Гибель «Демократии» - Владимир Руга
Шрифт:
Интервал:
Закладка:
Поток денег, обрушившихся на Павла, можно было сравнить с Ниагарским водопадом. Переход от бедности к огромному богатству совершился столь стремительно, что Калитников поначалу растерялся. Он переехал в фешенебельную квартиру, накупил дорогих вещей, завел роскошный выезд. Ныне каждая вещь на нем буквально кричала об огромном состоянии владельца. «Пашка-Гей» навсегда ушел в прошлое. Теперь он стал «уважаемым Павлом Тихоновичем», и вчерашние коллеги по цеху из тех, кому не удалось выбиться в люди, со всех ног бросались выполнять его поручения. Имея достаточный капитал, Калитников успешно занялся новыми торговыми операциями. В «Метрополе», превратившемся во время войны в биржу московских спекулянтов, у него был постоянный столик.
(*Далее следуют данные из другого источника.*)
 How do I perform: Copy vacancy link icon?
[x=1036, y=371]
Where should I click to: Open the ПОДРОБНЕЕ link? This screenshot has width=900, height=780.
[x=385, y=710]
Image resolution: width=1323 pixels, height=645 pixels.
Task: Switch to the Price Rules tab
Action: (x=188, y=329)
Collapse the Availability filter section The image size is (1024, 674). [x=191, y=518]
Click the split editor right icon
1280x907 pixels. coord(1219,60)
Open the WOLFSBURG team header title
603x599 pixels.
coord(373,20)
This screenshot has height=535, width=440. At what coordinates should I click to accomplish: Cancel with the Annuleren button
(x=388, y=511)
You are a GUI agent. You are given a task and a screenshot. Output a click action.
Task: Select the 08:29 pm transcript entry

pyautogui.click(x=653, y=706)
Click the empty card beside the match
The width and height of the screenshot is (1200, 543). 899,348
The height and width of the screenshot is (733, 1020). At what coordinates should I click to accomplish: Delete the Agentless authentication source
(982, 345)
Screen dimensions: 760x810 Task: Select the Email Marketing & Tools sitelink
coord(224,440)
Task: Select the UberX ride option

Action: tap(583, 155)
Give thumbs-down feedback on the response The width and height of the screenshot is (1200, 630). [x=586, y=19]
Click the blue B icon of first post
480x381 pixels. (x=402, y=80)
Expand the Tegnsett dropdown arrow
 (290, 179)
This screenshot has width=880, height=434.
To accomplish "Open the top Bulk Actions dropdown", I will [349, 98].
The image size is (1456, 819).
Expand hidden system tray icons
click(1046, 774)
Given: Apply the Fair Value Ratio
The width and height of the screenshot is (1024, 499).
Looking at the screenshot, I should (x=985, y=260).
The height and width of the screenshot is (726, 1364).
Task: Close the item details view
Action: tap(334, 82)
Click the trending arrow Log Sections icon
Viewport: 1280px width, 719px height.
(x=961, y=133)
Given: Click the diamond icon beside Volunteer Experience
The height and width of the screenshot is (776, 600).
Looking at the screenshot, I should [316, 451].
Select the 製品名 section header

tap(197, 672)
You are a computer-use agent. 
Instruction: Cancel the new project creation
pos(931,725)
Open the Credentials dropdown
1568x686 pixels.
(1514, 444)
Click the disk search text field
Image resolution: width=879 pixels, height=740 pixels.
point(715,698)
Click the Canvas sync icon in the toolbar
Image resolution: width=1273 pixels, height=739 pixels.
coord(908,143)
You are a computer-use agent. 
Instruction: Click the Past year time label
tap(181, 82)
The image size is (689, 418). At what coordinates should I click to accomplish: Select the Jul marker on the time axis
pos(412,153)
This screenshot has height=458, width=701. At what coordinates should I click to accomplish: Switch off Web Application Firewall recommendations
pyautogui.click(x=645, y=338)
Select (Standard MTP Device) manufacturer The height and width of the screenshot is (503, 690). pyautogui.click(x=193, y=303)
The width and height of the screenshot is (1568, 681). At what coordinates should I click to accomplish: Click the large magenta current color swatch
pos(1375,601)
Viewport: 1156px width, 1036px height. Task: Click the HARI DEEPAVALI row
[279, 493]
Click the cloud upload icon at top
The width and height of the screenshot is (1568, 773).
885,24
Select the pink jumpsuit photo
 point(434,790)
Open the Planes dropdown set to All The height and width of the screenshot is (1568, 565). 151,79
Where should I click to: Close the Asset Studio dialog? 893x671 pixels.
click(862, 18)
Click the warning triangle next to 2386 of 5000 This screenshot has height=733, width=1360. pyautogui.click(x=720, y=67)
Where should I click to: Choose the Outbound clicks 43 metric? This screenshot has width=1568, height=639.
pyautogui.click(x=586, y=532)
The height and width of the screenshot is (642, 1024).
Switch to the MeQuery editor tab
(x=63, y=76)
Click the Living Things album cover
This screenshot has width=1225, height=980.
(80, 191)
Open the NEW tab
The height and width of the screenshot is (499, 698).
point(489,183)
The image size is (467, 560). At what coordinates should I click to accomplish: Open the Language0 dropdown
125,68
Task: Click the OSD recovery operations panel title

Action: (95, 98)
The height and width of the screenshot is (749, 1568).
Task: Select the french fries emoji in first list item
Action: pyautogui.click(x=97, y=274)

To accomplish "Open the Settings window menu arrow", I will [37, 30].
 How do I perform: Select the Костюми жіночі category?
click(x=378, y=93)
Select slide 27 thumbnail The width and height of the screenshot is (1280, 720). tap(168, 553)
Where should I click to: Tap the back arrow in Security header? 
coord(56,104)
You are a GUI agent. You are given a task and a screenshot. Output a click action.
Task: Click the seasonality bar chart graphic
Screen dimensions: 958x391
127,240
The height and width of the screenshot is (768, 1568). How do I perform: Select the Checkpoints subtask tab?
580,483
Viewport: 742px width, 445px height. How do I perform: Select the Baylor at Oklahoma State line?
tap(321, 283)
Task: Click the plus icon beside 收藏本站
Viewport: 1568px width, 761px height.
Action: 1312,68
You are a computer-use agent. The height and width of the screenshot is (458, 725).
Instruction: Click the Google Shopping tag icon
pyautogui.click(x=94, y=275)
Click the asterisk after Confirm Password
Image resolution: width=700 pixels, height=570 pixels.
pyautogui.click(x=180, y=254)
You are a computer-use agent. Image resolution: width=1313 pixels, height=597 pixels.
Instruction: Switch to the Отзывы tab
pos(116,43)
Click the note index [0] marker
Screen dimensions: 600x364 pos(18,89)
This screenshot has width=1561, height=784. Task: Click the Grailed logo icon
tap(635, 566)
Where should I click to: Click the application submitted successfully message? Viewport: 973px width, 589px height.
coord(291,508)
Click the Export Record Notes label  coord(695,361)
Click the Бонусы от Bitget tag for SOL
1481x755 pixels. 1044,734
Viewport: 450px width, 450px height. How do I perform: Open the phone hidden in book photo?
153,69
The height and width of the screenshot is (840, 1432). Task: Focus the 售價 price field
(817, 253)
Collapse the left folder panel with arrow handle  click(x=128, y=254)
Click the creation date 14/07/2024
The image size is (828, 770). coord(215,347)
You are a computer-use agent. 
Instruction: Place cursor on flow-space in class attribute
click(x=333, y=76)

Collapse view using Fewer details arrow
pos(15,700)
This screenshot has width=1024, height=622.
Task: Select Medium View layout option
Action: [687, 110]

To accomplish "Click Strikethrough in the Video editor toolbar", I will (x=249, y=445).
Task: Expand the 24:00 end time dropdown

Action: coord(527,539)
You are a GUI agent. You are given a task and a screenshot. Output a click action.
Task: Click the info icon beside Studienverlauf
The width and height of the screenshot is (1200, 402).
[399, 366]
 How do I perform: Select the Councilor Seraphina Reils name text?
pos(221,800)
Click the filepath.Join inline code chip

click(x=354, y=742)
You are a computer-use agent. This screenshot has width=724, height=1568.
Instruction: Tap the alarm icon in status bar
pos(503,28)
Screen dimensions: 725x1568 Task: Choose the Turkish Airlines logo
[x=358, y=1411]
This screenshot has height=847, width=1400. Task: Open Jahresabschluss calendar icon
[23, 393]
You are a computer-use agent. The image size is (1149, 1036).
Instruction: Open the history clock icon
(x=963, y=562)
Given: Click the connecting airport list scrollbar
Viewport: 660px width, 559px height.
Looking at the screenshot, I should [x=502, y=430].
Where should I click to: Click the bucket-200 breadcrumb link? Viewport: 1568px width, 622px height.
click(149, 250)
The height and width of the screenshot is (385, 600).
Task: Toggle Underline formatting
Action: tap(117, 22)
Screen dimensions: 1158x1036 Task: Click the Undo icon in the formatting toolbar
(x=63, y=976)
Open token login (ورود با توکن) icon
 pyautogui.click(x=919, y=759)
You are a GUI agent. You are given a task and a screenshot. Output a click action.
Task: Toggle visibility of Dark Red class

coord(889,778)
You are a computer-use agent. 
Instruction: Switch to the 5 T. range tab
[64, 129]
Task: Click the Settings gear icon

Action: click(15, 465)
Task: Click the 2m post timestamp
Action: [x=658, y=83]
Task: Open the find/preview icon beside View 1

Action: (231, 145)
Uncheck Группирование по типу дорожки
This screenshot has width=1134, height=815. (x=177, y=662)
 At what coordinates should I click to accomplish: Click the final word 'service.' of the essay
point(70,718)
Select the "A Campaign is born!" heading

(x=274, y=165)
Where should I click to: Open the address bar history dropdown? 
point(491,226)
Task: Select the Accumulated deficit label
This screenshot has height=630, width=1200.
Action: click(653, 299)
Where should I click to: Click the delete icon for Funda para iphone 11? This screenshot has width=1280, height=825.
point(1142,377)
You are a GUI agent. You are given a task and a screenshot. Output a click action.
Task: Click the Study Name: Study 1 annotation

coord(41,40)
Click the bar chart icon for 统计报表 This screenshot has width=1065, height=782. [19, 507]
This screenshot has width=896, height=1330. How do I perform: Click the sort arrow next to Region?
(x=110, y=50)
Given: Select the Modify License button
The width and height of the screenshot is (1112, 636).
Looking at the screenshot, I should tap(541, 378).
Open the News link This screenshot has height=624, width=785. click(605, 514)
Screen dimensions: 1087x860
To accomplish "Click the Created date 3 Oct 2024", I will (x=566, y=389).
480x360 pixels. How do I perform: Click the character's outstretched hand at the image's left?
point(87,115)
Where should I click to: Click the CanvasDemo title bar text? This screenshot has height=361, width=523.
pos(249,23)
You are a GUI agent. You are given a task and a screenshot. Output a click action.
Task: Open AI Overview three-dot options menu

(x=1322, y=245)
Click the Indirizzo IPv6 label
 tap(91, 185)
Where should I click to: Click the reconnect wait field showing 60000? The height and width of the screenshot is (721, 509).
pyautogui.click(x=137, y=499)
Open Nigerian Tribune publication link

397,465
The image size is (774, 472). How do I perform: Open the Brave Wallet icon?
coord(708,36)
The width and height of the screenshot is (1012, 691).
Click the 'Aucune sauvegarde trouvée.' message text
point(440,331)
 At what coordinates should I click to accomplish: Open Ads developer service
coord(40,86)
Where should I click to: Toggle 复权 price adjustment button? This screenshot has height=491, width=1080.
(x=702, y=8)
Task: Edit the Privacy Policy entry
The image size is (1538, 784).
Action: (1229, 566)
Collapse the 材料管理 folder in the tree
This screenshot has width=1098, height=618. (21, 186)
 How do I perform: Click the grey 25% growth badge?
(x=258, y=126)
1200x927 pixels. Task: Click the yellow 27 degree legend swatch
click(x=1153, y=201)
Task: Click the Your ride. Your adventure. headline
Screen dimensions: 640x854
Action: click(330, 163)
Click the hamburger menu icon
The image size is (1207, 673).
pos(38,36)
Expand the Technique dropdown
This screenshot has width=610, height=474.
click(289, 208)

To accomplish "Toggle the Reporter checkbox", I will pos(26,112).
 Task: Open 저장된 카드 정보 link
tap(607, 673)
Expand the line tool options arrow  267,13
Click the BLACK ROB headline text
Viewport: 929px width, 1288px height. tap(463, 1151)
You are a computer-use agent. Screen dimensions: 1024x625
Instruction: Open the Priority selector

Февральская революция поначалу ничего не изменила в положении Павла Тихоновича. После митингов люди, как и при царизме, хотели есть, пить, иметь одежду и топливо для обогрева жилищ. Новая власть не могла дать все это в достаточном количестве, поэтому предлагала населению терпеливо сносить лишения, обещая при этом обуздать спекуляцию. С настойчивостью, достойной лучшего применения, милиционеры устраивали облавы на публику, слонявшуюся возле «Метрополя». Калитников только посмеивался, наблюдая, как блюстители порядка набивают мешки карточками на топливо и продовольствие, в панике брошенные спекулянтами на мостовую. Но его самого представители закона тронуть не смели. Благодаря деньгам, вложенным в разные фирмы, Павел теперь считался честным коммерсантом. Однако, как и всех нуворишей, чьи банковские сейфы были набиты «пиратским золотом», Калитникова не допускали в круг «старых» капиталистов. Рябушинские, Гучковы, Солодовниковы, Морозовы и прочие столпы российской промышленности и торговли на дух не переносили «новых людей».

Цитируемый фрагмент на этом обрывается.